The size of the vector column should correspond to the number of dimensions generated by the embedding model being used. For this solution, you use OpenAI's text-embedding-ada-002 model, configured to return 1,536 dimensions. You will see this number represented in the size of the vector columns added to the tables below.

Using pgAdmin, execute the SQL statement for each table against the contracts database.

Select the tab for each table below and execute the ALTER TABLE statement to create an embedding column for storing vector data.

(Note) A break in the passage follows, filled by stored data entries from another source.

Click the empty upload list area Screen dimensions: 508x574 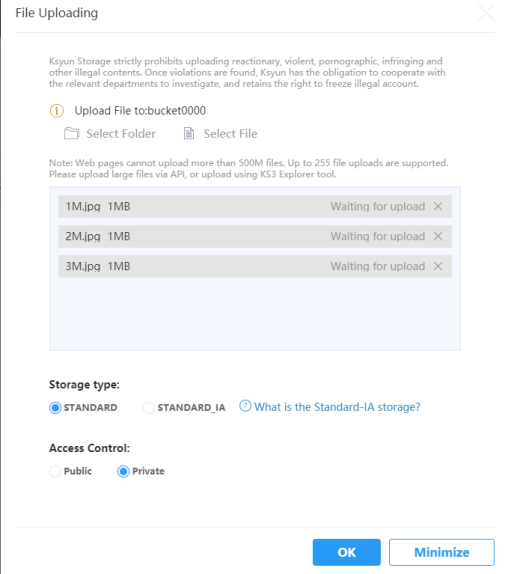255,313
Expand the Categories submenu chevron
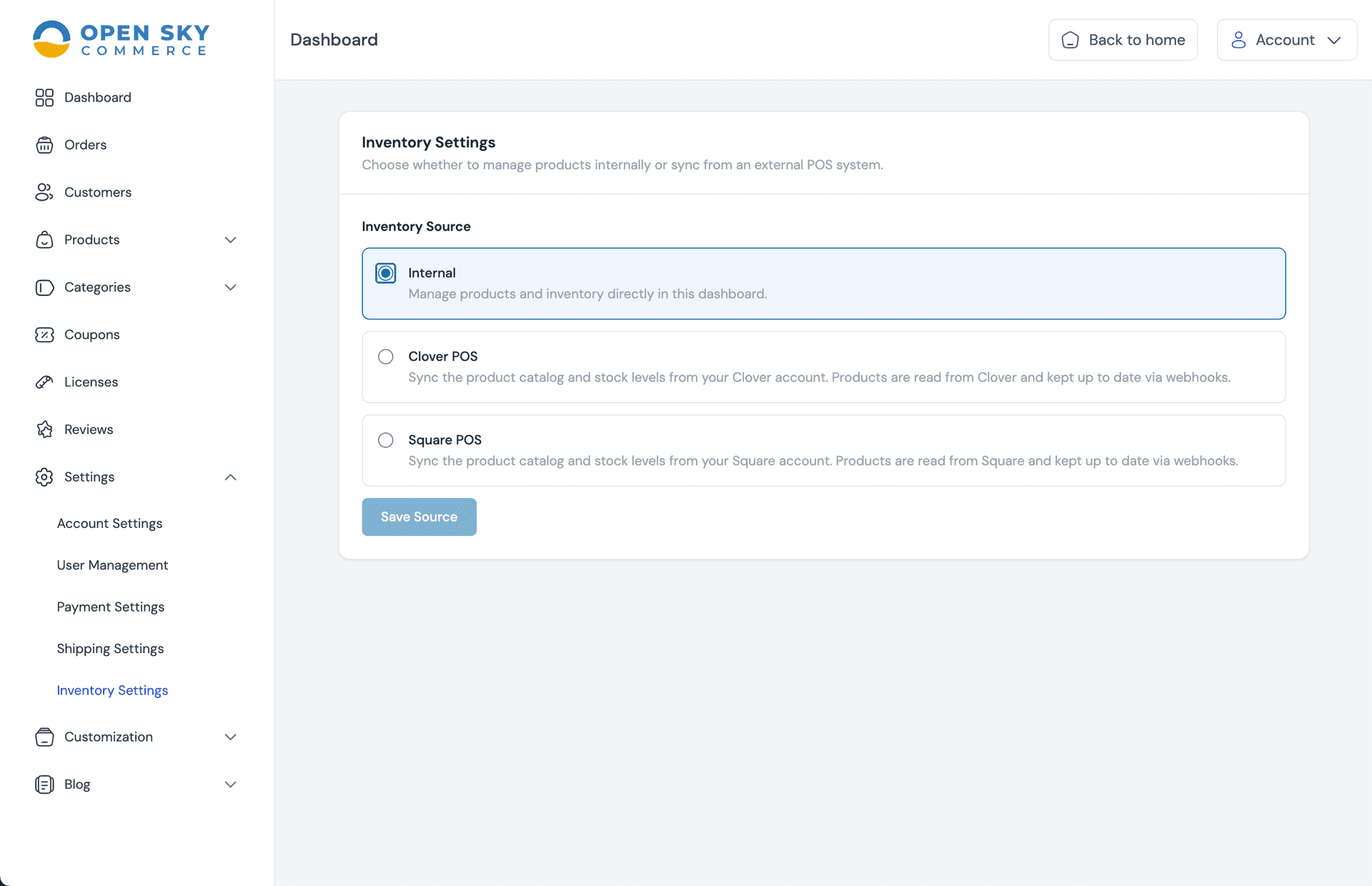 click(230, 287)
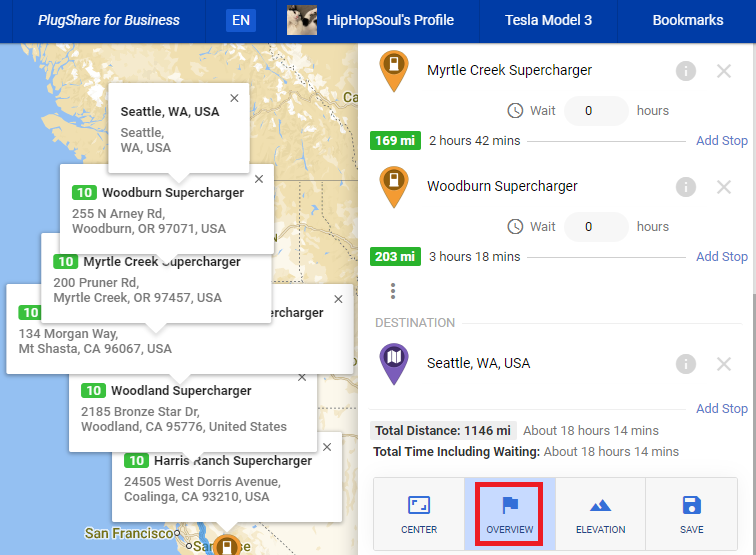Close the Seattle, WA map popup
The height and width of the screenshot is (555, 756).
click(x=234, y=98)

Copy and paste the following SQL statement into a new query window in pgAdmin, then execute the query to add the embedding vector column.

SQL
1
ALTER TABLE deliverables ADD COLUMN IF NOT EXISTS embedding vector(1536);

Copy and paste the following SQL statement into a new query window in pgAdmin, then execute the query to add the embedding vector column.

SQL
1
ALTER TABLE invoice_line_items ADD COLUMN IF NOT EXISTS embedding vector(1536);

Copy and paste the following SQL statement into a new query window in pgAdmin, then execute the query to add the embedding vector column.

SQL
1
ALTER TABLE invoice_validation_results ADD COLUMN IF NOT EXISTS embedding vector(1536);

Copy and paste the following SQL statement into a new query window in pgAdmin, then execute the query to add the embedding vector column.

SQL
1
ALTER TABLE sow_chunks ADD COLUMN IF NOT EXISTS embedding vector(1536);

Copy and paste the following SQL statement into a new query window in pgAdmin, then execute the query to add the embedding vector column.

SQL
1
ALTER TABLE sow_validation_results ADD COLUMN IF NOT EXISTS embedding vector(1536);

Be sure to run the ALTER TABLE statements for each of the tables to add all the embeddings columns before moving on to the next step.